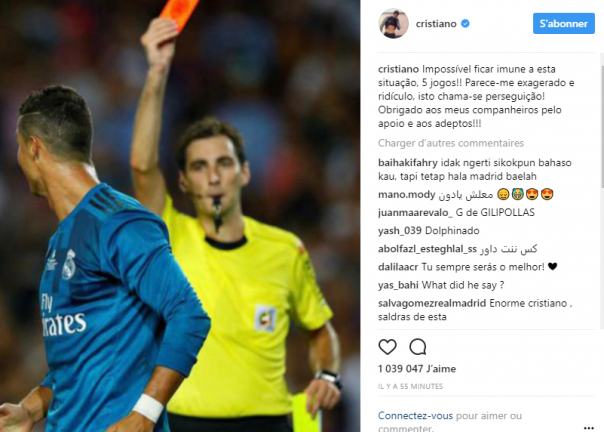The height and width of the screenshot is (432, 604).
Task: Go to juanmaarevalo_ user profile
Action: click(415, 213)
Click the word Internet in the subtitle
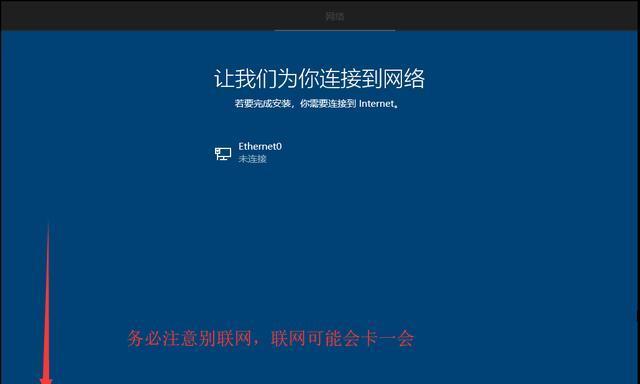The height and width of the screenshot is (384, 640). 377,104
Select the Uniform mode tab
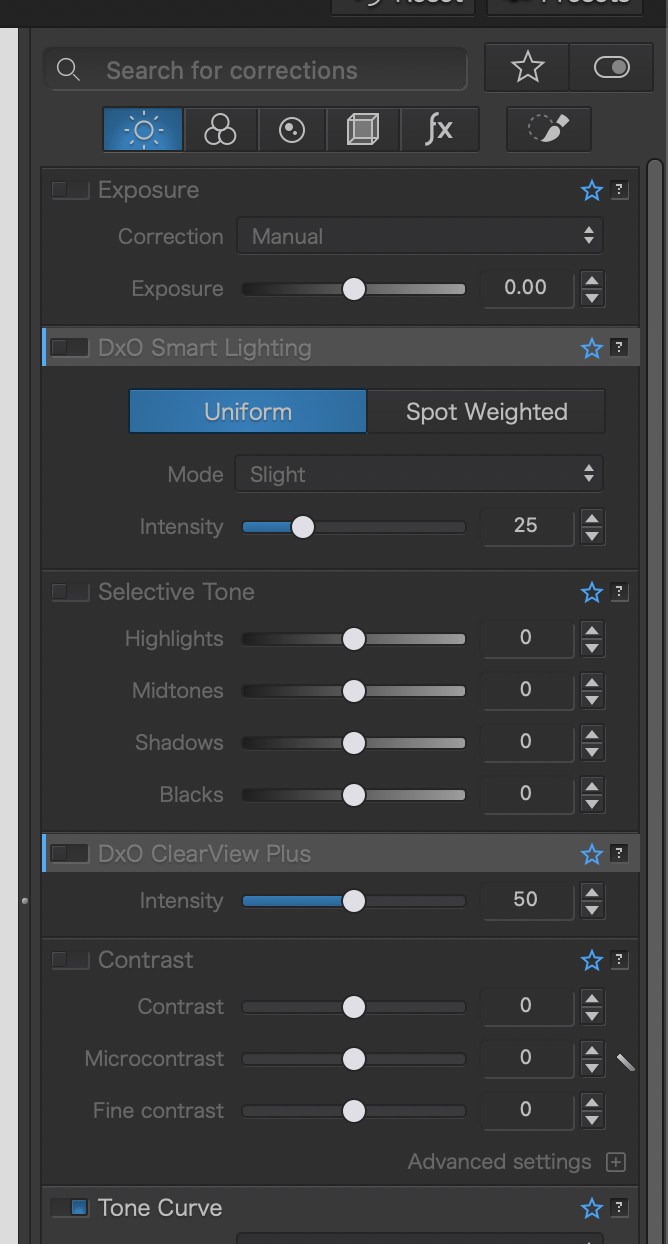 (x=248, y=412)
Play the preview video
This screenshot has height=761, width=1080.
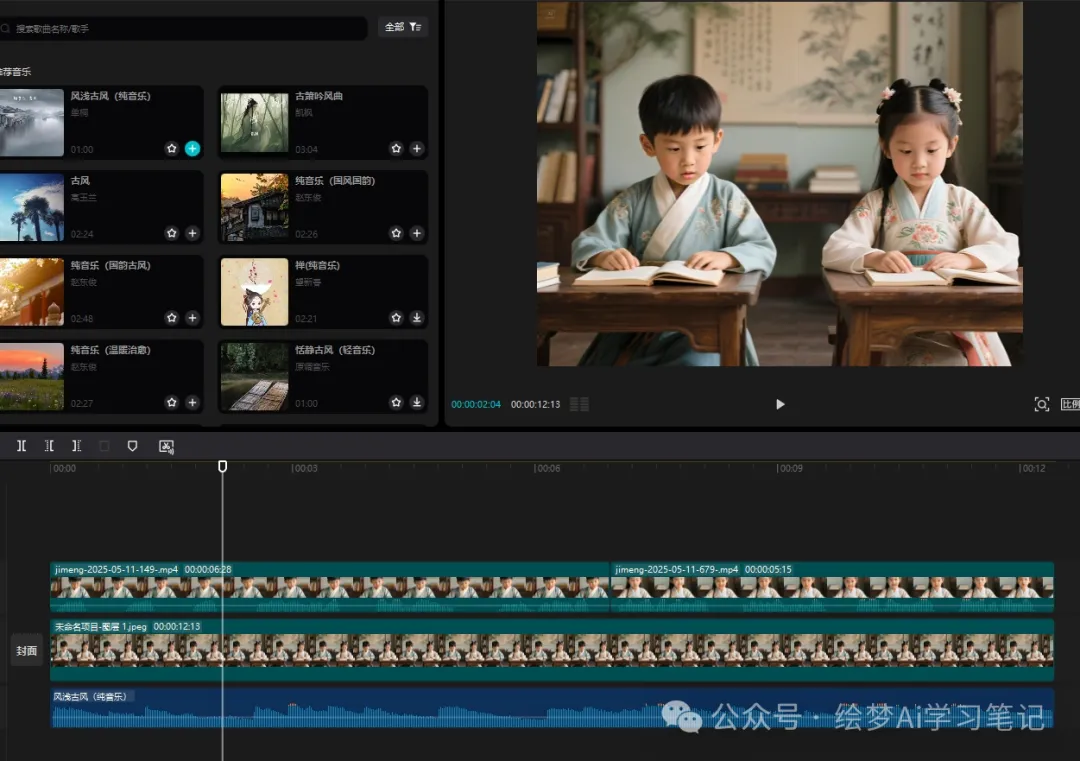780,404
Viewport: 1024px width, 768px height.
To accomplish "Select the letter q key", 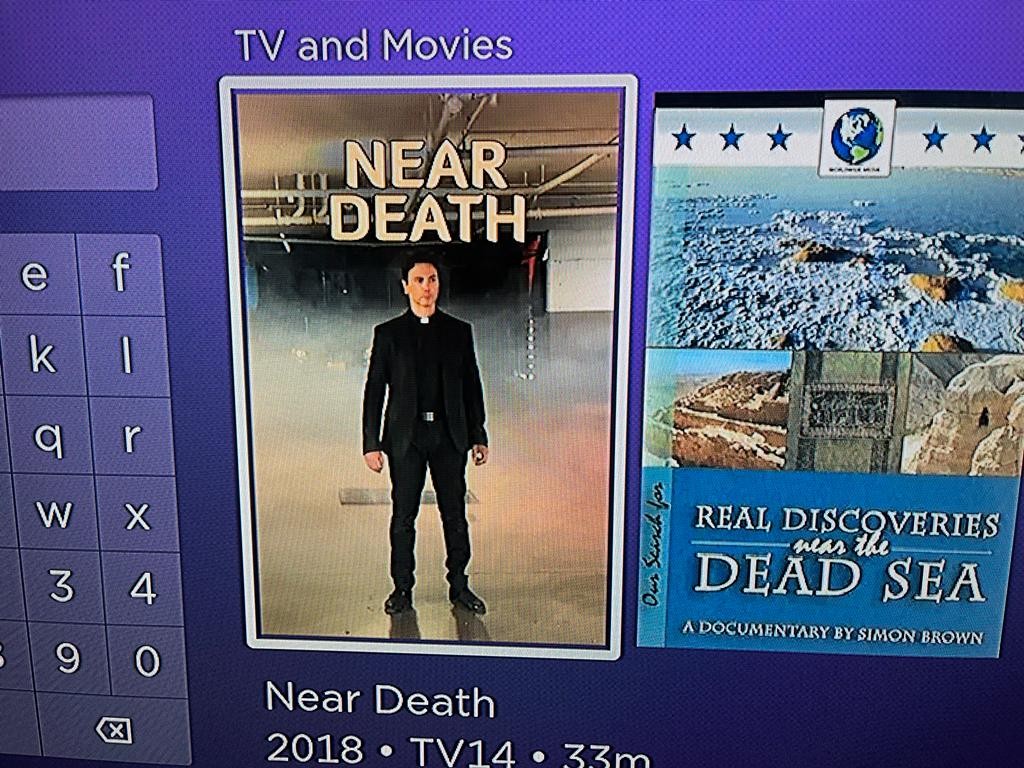I will pyautogui.click(x=49, y=436).
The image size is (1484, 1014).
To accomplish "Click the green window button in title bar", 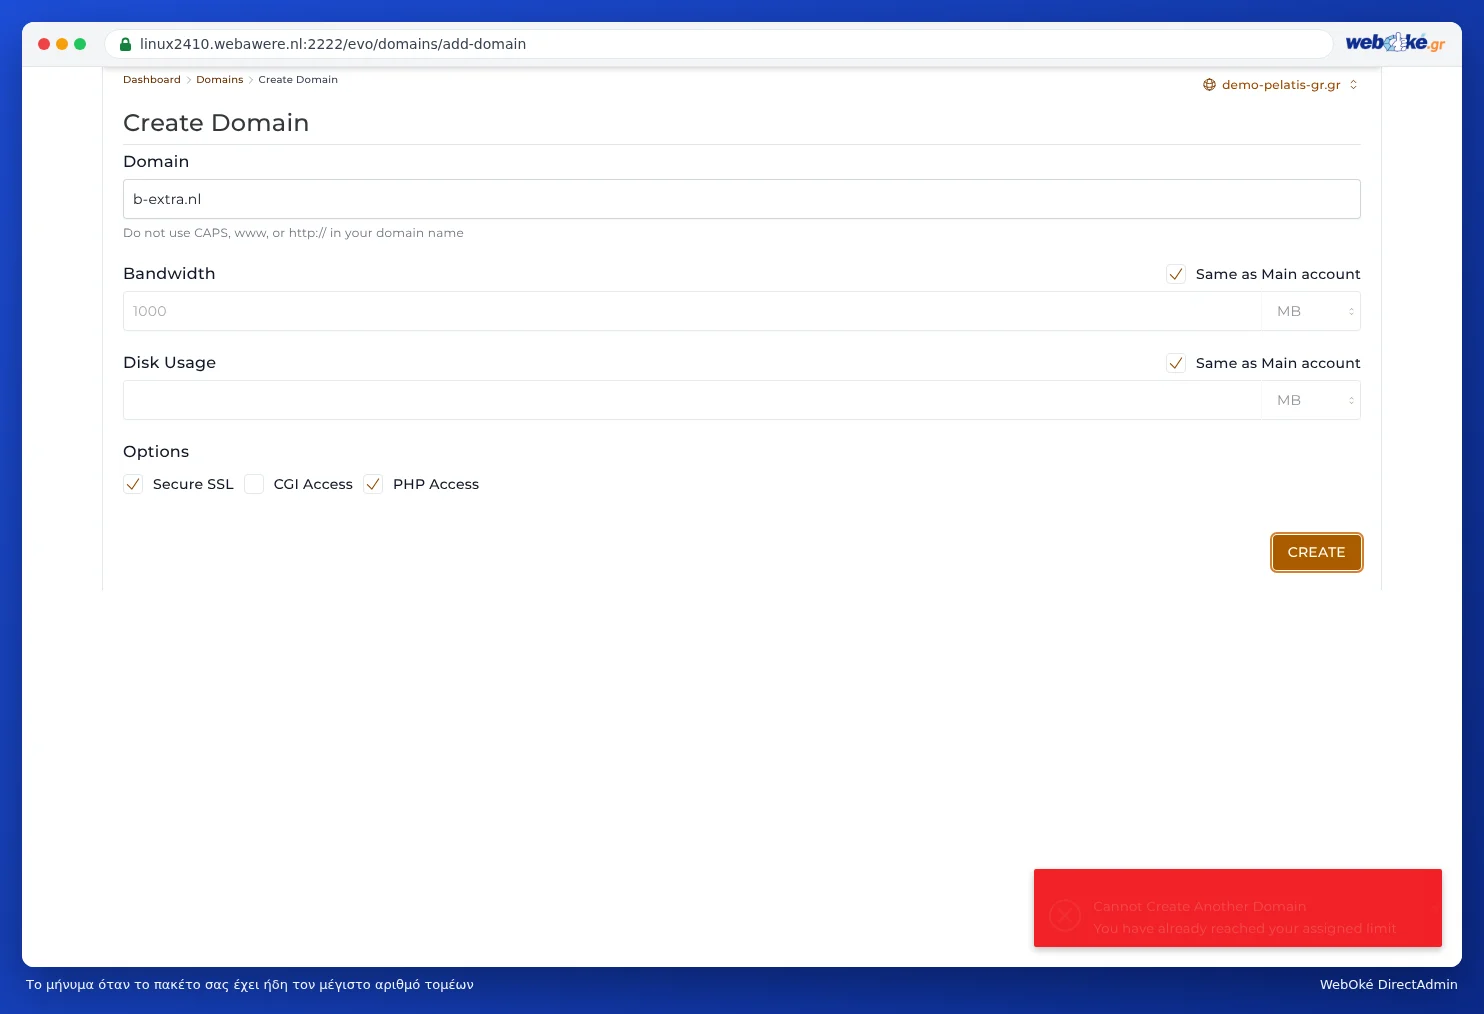I will click(80, 44).
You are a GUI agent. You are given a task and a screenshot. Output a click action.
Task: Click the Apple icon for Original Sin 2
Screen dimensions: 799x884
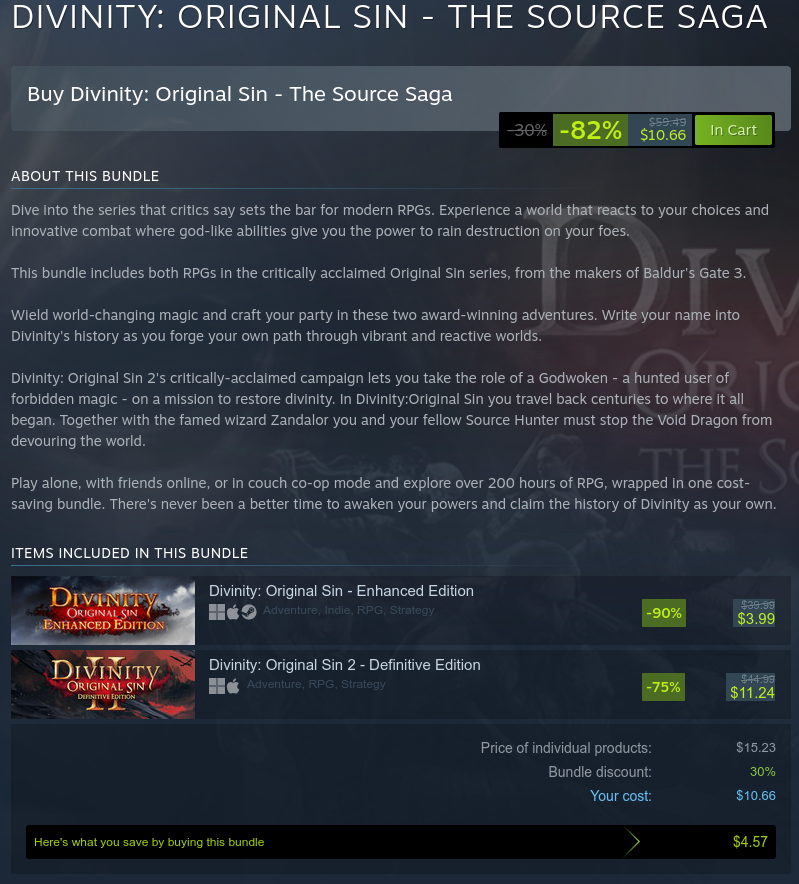click(233, 686)
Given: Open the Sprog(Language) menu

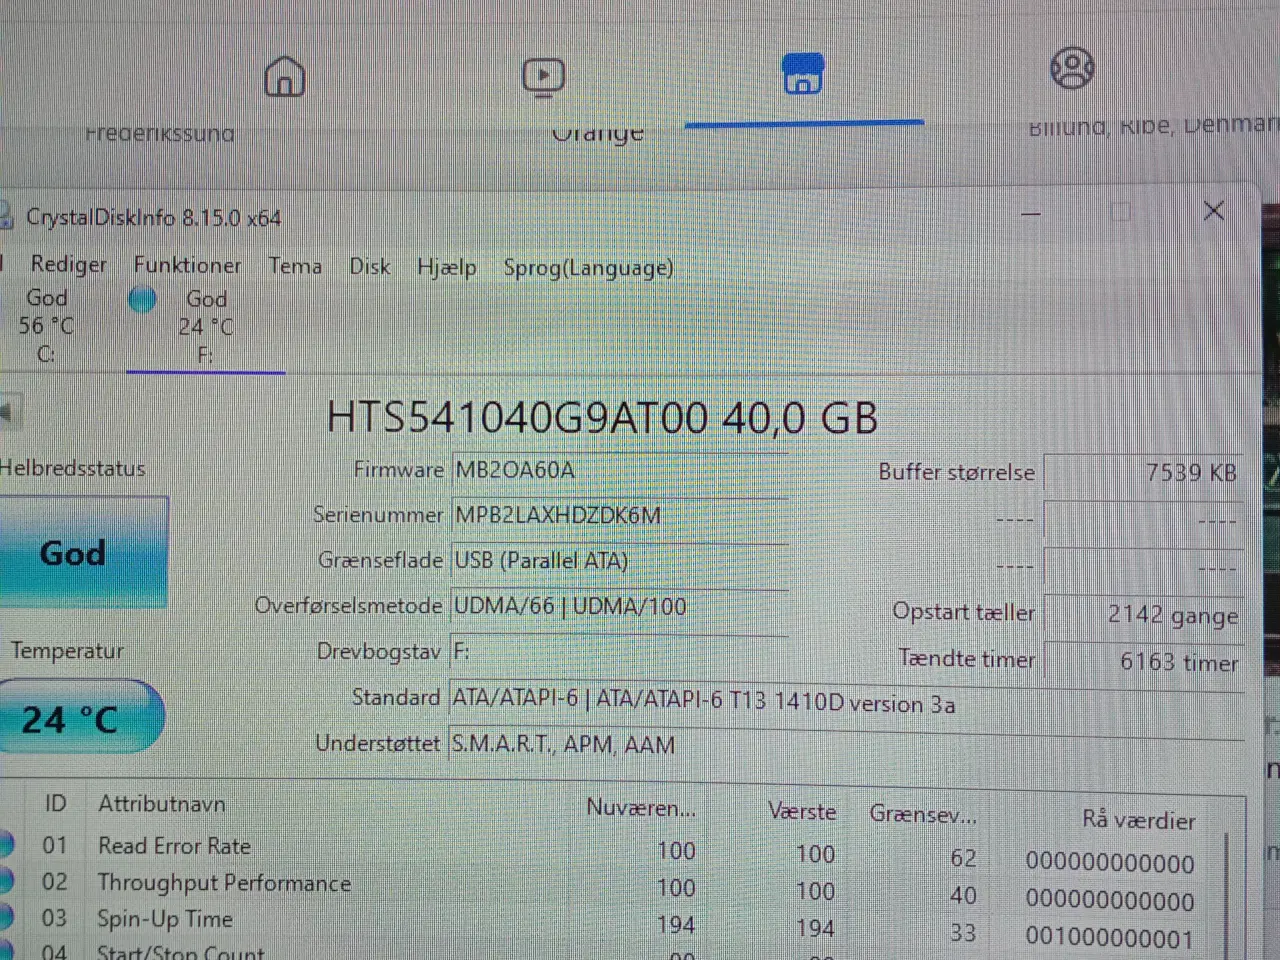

- **Task directions**
Everything from the line that contains "Screen dimensions: 799x884" to the final line of the data is to be duplicated exactly, both ends included, except the pictures.

- **Result of this exercise**
Screen dimensions: 799x884
click(233, 686)
Given: Open the Sprog(Language) menu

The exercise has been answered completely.